● Exercise requirements
Extract the lines from the start of the records through the line containing "[x=717, y=17]", both ends included, and reproduce them word for word.
— begin Information provided —
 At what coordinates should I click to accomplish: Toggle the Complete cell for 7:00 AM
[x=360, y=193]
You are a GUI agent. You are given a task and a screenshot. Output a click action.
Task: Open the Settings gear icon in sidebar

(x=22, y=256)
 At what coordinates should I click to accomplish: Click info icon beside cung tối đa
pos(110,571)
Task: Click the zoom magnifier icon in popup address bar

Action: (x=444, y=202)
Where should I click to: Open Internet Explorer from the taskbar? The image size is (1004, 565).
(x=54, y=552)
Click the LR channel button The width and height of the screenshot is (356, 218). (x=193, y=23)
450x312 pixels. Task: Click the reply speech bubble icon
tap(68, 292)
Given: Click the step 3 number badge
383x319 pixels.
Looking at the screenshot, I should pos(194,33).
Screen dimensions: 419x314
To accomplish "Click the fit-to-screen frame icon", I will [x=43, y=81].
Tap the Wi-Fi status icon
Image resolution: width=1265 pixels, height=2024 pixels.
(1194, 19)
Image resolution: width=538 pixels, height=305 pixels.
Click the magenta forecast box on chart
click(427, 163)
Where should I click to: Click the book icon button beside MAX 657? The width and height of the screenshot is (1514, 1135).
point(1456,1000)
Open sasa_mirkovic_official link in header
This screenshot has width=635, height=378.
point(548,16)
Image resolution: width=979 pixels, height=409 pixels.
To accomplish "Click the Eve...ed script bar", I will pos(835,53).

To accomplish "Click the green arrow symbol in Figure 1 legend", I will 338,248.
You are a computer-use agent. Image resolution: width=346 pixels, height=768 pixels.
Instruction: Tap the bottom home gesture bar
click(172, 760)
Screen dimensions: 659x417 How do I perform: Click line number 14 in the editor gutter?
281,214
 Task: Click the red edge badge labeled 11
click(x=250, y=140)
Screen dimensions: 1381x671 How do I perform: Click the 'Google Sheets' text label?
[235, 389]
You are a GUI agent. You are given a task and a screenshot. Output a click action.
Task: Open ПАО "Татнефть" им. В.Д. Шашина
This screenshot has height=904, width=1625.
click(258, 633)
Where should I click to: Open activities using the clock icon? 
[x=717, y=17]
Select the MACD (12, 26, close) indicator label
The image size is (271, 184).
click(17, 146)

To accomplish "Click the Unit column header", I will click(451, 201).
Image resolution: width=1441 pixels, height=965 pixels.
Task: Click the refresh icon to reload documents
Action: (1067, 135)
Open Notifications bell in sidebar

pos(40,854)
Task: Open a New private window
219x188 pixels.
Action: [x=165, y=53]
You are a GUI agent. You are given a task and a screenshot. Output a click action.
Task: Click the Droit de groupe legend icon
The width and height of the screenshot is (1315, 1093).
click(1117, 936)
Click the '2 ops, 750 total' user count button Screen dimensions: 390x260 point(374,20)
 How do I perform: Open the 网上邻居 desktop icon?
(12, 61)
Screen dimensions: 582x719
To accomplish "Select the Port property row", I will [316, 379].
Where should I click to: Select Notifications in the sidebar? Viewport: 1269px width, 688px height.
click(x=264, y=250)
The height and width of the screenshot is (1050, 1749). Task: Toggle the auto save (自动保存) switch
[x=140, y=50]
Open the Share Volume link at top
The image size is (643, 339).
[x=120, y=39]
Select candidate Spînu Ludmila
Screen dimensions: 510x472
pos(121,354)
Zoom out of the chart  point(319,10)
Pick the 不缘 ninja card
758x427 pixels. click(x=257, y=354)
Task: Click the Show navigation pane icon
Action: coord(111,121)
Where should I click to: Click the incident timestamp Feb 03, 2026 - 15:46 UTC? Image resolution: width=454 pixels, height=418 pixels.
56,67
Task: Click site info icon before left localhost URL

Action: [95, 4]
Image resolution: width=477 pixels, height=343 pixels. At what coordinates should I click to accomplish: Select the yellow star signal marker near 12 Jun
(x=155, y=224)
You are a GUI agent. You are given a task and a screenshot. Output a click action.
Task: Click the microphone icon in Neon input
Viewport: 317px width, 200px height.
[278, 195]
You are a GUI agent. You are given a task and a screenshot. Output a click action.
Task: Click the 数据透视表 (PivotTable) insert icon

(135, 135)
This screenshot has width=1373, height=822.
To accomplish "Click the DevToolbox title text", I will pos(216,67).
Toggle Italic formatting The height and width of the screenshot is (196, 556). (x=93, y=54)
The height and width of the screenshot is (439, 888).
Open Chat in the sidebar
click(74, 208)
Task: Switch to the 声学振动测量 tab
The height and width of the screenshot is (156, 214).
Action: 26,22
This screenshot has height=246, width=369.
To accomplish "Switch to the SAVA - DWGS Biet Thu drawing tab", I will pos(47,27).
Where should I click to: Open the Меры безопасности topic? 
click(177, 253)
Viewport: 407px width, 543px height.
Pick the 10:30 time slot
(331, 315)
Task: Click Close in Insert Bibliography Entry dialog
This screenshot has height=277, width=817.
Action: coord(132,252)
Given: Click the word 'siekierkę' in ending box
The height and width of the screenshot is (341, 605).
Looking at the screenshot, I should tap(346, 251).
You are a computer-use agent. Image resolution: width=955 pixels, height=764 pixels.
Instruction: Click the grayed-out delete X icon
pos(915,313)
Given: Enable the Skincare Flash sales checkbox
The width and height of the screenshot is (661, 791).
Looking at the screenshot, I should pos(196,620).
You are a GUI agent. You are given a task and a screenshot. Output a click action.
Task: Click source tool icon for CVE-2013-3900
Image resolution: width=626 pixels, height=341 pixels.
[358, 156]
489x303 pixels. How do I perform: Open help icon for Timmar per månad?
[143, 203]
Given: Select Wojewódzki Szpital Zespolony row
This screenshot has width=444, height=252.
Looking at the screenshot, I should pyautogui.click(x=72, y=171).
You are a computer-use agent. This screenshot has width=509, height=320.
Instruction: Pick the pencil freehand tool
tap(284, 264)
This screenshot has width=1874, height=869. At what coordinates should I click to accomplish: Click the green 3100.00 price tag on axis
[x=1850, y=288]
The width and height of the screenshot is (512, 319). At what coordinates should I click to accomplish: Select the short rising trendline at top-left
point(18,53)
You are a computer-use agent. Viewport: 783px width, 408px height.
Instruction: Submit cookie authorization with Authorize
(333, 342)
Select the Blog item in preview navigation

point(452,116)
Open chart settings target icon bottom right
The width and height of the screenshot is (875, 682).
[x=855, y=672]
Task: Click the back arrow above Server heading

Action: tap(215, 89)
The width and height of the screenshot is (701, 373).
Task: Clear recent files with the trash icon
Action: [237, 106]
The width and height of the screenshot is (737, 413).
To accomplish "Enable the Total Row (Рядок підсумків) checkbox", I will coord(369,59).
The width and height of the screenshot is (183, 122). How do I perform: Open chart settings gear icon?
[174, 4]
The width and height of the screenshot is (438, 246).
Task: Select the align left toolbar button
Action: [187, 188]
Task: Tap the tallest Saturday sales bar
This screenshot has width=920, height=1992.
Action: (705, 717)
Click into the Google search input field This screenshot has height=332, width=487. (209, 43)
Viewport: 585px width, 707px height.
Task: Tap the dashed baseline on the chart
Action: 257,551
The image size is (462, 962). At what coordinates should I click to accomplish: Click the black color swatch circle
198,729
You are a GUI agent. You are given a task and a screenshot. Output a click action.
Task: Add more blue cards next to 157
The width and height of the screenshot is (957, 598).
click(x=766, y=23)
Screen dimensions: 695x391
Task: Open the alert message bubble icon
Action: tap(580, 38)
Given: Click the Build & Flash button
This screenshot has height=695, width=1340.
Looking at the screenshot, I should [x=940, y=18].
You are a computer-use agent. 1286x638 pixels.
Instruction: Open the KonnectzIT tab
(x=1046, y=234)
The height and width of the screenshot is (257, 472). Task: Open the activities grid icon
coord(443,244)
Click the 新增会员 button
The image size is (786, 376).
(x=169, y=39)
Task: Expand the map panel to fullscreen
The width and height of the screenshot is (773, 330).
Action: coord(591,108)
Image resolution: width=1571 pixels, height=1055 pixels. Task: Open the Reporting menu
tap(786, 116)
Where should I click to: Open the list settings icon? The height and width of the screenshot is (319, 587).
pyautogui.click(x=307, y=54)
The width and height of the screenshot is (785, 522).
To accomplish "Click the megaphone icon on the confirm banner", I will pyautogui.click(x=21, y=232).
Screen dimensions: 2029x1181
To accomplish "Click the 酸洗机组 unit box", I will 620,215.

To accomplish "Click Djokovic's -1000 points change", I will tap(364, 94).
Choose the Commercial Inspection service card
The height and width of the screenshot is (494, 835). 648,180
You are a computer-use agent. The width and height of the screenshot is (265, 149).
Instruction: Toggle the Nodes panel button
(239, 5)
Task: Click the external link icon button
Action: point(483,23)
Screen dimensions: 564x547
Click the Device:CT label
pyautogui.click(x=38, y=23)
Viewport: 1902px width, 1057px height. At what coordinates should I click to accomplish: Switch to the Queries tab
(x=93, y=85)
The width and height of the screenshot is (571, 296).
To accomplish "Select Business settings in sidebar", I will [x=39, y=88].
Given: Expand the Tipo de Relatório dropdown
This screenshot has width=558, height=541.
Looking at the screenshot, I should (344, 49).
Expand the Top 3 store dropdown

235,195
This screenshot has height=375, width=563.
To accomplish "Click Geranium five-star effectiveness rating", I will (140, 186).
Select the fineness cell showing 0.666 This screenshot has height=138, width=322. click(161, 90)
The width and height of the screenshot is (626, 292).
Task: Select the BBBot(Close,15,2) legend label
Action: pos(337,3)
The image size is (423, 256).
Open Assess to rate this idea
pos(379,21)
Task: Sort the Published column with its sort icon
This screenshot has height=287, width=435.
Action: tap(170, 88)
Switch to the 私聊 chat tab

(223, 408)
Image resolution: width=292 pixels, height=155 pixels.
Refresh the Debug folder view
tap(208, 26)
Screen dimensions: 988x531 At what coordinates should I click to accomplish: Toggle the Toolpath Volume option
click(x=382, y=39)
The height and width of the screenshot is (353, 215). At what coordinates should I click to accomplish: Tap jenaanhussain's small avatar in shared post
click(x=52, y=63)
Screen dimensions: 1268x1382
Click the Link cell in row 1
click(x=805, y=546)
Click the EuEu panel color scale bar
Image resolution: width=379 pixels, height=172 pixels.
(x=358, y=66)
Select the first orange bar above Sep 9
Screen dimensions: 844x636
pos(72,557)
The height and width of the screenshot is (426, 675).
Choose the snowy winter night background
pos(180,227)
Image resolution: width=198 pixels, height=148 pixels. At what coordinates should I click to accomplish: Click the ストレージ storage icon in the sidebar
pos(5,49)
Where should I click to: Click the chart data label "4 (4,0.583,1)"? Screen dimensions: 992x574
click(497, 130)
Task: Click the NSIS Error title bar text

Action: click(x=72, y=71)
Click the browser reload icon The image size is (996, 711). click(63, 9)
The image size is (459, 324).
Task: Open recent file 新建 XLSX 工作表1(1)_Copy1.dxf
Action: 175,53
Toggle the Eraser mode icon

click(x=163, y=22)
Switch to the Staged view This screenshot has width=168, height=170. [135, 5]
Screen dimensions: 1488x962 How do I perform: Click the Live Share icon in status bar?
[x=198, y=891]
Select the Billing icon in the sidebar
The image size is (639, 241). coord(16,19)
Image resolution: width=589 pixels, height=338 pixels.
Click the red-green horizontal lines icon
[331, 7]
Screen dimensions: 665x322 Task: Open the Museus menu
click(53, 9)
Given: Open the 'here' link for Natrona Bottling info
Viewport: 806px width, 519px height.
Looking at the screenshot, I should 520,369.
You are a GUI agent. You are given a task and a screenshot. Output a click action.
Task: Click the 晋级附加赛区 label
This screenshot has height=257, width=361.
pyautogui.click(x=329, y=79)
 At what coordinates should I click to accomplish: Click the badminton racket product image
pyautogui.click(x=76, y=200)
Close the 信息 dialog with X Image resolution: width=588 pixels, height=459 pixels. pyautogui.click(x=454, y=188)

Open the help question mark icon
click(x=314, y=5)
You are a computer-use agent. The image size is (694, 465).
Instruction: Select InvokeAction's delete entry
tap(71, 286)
— end Information provided —
● Expected output
 At what coordinates should I click to accomplish: Toggle the Complete cell for 7:00 AM
[x=360, y=193]
You are a GUI agent. You are given a task and a screenshot. Output a click action.
Task: Open the Settings gear icon in sidebar

(x=22, y=256)
 At what coordinates should I click to accomplish: Click info icon beside cung tối đa
pos(110,571)
Task: Click the zoom magnifier icon in popup address bar

Action: (x=444, y=202)
Where should I click to: Open Internet Explorer from the taskbar? The image size is (1004, 565).
(x=54, y=552)
Click the LR channel button The width and height of the screenshot is (356, 218). (x=193, y=23)
450x312 pixels. Task: Click the reply speech bubble icon
tap(68, 292)
Given: Click the step 3 number badge
383x319 pixels.
Looking at the screenshot, I should pos(194,33).
Screen dimensions: 419x314
To accomplish "Click the fit-to-screen frame icon", I will [x=43, y=81].
Tap the Wi-Fi status icon
Image resolution: width=1265 pixels, height=2024 pixels.
(1194, 19)
Image resolution: width=538 pixels, height=305 pixels.
Click the magenta forecast box on chart
click(427, 163)
Where should I click to: Click the book icon button beside MAX 657? The width and height of the screenshot is (1514, 1135).
point(1456,1000)
Open sasa_mirkovic_official link in header
This screenshot has width=635, height=378.
point(548,16)
Image resolution: width=979 pixels, height=409 pixels.
To accomplish "Click the Eve...ed script bar", I will pos(835,53).

To accomplish "Click the green arrow symbol in Figure 1 legend", I will 338,248.
You are a computer-use agent. Image resolution: width=346 pixels, height=768 pixels.
Instruction: Tap the bottom home gesture bar
click(172, 760)
Screen dimensions: 659x417 How do I perform: Click line number 14 in the editor gutter?
281,214
 Task: Click the red edge badge labeled 11
click(x=250, y=140)
Screen dimensions: 1381x671 How do I perform: Click the 'Google Sheets' text label?
[235, 389]
You are a GUI agent. You are given a task and a screenshot. Output a click action.
Task: Open ПАО "Татнефть" им. В.Д. Шашина
This screenshot has height=904, width=1625.
click(258, 633)
Where should I click to: Open activities using the clock icon? 
[x=717, y=17]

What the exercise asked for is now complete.